--- Instruction ---
How many lines in the records below contain the string "your"? Case matters; reply with the number only.

───── Data under study

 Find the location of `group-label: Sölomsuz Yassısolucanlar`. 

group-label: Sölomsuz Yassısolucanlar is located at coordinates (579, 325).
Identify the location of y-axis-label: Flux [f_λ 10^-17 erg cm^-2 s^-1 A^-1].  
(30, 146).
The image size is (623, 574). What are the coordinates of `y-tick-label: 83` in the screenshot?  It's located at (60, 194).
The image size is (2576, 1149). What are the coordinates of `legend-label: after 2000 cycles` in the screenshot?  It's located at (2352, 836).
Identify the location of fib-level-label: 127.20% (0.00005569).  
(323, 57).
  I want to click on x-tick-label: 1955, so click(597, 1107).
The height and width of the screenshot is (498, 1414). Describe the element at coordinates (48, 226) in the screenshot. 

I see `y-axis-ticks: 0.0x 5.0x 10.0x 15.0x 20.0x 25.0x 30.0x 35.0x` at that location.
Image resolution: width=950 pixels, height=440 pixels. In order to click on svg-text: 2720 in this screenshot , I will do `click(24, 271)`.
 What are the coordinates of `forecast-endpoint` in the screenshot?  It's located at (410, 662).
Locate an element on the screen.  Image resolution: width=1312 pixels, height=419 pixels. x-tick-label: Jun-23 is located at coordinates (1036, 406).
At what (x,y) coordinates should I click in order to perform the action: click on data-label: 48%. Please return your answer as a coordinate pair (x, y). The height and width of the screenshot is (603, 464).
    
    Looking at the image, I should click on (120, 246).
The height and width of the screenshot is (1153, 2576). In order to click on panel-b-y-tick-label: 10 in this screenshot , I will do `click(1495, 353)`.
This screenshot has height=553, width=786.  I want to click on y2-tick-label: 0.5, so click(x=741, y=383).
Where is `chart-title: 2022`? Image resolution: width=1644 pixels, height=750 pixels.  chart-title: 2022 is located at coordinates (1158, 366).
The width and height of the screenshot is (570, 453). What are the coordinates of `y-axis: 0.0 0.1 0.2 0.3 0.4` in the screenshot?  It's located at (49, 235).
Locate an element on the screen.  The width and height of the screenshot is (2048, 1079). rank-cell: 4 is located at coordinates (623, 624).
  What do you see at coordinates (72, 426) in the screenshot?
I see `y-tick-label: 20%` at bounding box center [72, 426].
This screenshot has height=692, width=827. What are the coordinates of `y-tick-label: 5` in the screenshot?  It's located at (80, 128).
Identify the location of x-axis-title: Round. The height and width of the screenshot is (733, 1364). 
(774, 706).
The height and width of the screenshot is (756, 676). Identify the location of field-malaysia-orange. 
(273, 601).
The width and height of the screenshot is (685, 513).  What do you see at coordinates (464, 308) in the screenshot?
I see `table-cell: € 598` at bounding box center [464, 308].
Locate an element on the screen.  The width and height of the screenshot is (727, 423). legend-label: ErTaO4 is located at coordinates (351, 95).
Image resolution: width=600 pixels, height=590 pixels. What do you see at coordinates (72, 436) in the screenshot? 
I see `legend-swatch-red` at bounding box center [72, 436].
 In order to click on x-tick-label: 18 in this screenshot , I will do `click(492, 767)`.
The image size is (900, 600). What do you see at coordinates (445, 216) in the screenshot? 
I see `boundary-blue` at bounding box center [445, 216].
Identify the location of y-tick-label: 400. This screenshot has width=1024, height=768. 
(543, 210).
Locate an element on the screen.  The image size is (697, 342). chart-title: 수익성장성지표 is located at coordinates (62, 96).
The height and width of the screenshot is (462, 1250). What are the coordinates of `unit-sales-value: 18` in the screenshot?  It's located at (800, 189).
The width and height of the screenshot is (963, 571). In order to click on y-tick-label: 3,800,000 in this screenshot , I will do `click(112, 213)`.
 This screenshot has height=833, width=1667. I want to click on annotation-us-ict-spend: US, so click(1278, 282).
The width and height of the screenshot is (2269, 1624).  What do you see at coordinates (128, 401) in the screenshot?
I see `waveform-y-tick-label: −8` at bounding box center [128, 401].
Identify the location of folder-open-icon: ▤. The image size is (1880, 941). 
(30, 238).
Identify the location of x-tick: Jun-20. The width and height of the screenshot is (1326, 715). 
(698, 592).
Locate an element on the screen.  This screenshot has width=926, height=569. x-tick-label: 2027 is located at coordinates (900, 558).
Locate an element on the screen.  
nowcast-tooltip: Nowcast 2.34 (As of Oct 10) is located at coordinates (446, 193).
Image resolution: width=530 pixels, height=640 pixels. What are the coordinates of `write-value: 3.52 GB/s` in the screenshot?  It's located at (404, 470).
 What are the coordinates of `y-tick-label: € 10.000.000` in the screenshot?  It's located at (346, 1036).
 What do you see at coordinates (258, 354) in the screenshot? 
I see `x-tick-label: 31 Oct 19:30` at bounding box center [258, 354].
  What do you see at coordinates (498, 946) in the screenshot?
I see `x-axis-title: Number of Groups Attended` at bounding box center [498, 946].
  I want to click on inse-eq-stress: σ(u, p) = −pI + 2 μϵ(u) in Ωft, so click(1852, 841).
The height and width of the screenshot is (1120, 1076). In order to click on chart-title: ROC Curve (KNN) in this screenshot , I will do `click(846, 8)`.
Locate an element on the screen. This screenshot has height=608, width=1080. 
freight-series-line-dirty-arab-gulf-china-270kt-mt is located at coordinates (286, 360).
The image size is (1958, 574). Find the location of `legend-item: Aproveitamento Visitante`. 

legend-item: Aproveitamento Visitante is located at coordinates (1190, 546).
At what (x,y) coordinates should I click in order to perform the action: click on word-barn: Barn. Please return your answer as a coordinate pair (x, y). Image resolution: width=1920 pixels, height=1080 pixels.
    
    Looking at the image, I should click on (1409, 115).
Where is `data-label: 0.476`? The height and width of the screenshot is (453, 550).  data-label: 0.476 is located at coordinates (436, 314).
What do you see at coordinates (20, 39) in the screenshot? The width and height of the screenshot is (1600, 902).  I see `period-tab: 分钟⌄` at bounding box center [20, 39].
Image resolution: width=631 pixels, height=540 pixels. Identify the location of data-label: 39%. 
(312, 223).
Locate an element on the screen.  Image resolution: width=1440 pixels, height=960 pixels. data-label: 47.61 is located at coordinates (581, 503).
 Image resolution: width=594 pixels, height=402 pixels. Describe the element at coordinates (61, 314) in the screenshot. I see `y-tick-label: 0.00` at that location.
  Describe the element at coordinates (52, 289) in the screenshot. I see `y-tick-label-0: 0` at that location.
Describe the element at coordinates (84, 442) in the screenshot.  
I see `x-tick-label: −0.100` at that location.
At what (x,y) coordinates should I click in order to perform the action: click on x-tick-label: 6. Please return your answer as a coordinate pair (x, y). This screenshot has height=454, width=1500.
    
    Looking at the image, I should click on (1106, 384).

──────────

--- Answer to this problem ---
3